中文摘要：

目的评价右美托咪定对大鼠内毒素性脑损伤的影响。方法健康清洁级SD大鼠36只，6周龄，体重200～250g，采用随机数字表法，将其分为3组（n=12）：对照组（c组）、内毒素组（L组）和右美托咪定组（D组）。D组腹腔注射右美托咪定100μg／kg，15rain后股静脉注射LPS7．5mg／kg；L组腹腔注射等容量（2m1）生理盐水，15min后股静脉注射LPS7．5mg／kg；C组腹腔和股静脉注射2ml生理盐水。于LPS给药后2、4h时股动脉采血，ELISA法检测血清TNF—α浓度；LPS给药后12h，随机取6只大鼠股静脉注射伊文思蓝（EB）3ml／kg，1h后测定脑组织EB含量；另6只大鼠处死取脑组织，测定脑组织含水量，光镜下观察脑组织病理学结果。结果与C组比较，L组和D组脑组织含水量、EB含量和血清TNF-α浓度升高（P〈0．05）；与L组比较，D组上述指标均降低（P〈0．05）。D组脑组织病理学损伤程度轻于L组。结论右美托咪定可减轻大鼠内毒素性脑损伤，其机制可能与减轻脑组织炎性反应、改善血脑屏障通透性有关。

英文摘要：

Objective To investigate the effects of dexmedetomidine on lipopolysaccharide （LPS）-induced brain injury in rats. Methods Thirty-six pathogen-free Sprague-Dawley rats, aged 6 weeks, weighing 200-250 g, were randomly divided into 3 groups （n = 12 each） ： control group （group C）, LPS group （group L） and dexmedetomidine group （group D）. The animals were anesthetized with intraperitoneal 10% chloral hydrate 350 mg/kg, tracheostomized and mechanically ventilated. Dexmedetomidine 100 μg/kg was injected intraperitoneally and LPS 7.5 mg/kg was injected via the femoral vein 15 min later in group D. Normal saline 2 ml was injected intraperitoneally and LPS 7.5 mg/kg was injected via the femoral vein 15 min later in group L. Normal saline 2 ml was injected intraperitoneally and then injected via the femoral vein 15 min later in group C. Blood samples were obtained from the femoral artery at 2 and 4 h after LPS administration for determination of seium TNF-α concentration by ELISA. Six rats were chosen at 12 h after LPS administration, Evan＇s blue （EB） was injected via the femoral vein, and then the rats were sacrificed and brains removed for determination of EB content.

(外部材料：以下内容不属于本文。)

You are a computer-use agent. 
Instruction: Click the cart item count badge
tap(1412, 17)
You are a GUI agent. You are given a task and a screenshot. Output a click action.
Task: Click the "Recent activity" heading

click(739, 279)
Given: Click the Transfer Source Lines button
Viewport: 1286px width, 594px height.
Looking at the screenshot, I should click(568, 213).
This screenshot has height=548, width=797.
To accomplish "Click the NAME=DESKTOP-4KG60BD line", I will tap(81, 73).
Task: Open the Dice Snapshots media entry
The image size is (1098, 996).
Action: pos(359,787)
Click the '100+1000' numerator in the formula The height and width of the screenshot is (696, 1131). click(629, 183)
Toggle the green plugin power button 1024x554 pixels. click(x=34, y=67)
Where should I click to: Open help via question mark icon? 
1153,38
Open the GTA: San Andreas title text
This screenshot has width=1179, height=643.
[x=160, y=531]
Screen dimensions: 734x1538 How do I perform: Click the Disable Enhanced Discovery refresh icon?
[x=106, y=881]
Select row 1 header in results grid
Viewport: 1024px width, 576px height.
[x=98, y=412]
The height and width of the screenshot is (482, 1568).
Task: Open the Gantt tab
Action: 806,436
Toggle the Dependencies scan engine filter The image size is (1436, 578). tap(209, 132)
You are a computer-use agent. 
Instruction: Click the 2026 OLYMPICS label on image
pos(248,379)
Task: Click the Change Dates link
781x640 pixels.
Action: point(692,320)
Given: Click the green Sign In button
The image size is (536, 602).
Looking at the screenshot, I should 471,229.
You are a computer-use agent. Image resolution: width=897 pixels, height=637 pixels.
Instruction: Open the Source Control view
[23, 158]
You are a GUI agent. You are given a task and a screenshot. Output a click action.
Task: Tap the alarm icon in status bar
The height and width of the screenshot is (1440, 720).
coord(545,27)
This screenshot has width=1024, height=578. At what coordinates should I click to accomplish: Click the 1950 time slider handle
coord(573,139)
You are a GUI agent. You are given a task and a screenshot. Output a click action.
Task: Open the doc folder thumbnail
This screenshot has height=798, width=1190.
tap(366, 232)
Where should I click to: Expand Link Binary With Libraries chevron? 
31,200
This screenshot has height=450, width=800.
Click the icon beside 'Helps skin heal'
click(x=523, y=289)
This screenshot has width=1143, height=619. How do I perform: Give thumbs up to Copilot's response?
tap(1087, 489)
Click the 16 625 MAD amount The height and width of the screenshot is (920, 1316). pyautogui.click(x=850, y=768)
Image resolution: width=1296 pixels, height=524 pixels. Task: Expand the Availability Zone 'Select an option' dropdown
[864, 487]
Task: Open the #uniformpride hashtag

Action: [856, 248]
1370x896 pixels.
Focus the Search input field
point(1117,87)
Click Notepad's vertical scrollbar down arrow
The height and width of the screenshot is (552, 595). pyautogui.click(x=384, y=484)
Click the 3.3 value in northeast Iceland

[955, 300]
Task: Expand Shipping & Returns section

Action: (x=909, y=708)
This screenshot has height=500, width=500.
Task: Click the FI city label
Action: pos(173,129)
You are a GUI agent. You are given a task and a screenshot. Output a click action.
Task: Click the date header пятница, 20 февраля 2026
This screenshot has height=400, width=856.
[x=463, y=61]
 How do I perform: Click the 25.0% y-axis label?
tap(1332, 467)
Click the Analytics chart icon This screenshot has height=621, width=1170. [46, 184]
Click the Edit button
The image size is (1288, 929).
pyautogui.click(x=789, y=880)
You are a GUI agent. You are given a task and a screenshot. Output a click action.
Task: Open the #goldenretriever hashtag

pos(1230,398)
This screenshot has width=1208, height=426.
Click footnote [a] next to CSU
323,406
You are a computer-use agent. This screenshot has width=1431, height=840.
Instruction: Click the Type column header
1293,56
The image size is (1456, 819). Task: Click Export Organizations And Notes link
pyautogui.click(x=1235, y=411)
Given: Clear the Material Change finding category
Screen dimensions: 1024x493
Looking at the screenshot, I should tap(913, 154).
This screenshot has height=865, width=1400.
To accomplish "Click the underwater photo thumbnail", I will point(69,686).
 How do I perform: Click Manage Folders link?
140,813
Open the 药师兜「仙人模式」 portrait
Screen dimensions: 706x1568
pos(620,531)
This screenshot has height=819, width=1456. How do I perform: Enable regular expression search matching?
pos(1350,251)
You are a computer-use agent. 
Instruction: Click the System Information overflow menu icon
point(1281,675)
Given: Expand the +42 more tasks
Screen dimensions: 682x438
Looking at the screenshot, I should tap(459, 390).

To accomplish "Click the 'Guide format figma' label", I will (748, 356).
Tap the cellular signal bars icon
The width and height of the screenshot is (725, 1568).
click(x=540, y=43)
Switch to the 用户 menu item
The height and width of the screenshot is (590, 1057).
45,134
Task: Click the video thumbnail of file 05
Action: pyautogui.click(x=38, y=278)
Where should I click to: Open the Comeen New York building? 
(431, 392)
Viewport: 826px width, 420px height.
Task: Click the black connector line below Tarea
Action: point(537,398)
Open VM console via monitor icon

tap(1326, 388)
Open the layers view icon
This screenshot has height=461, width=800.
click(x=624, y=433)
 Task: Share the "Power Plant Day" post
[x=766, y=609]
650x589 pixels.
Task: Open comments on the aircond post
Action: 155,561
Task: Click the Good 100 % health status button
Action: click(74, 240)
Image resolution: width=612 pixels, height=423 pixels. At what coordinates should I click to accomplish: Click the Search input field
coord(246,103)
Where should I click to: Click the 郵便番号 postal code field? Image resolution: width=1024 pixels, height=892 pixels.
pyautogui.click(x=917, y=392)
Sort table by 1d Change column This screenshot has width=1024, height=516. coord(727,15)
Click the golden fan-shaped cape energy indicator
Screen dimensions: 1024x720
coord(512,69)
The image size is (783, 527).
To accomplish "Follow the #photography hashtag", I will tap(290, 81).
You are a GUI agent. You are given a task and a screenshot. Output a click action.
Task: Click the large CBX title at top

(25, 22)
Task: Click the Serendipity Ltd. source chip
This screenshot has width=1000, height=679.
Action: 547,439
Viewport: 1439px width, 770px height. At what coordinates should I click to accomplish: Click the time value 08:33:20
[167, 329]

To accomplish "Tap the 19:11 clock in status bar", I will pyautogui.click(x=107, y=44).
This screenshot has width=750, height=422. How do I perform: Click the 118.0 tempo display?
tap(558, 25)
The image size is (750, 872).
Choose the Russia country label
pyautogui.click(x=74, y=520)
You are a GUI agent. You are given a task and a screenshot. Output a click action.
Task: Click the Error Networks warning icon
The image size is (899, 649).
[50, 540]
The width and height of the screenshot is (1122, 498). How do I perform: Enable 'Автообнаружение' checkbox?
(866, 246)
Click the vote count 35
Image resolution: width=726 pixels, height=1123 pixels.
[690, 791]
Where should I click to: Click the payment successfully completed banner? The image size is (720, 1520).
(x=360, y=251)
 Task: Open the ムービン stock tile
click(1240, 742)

Another six rats were sacrificed and their brains were immediately removed for determination of brain water content and for microscopic examination. Results The brain water content, EB content and serum TNF-α concentration were significantly increased in groups L and D as compared with group C （ P 〈 0.05）. The brain water content, EB content and serum TNF-α concentration were significantly lower in group D than in group L （ P 〈 0.05）. The microscopic examination showed that brain injury was attenuated in group D compared with group L. Conclusion Dexmedetomidine can reduce LPS-induced brain injury and reduction of the inflammatory response in the brain tissues and improvement in the permeability of the blood-brain barrier may be involved in the mechanism.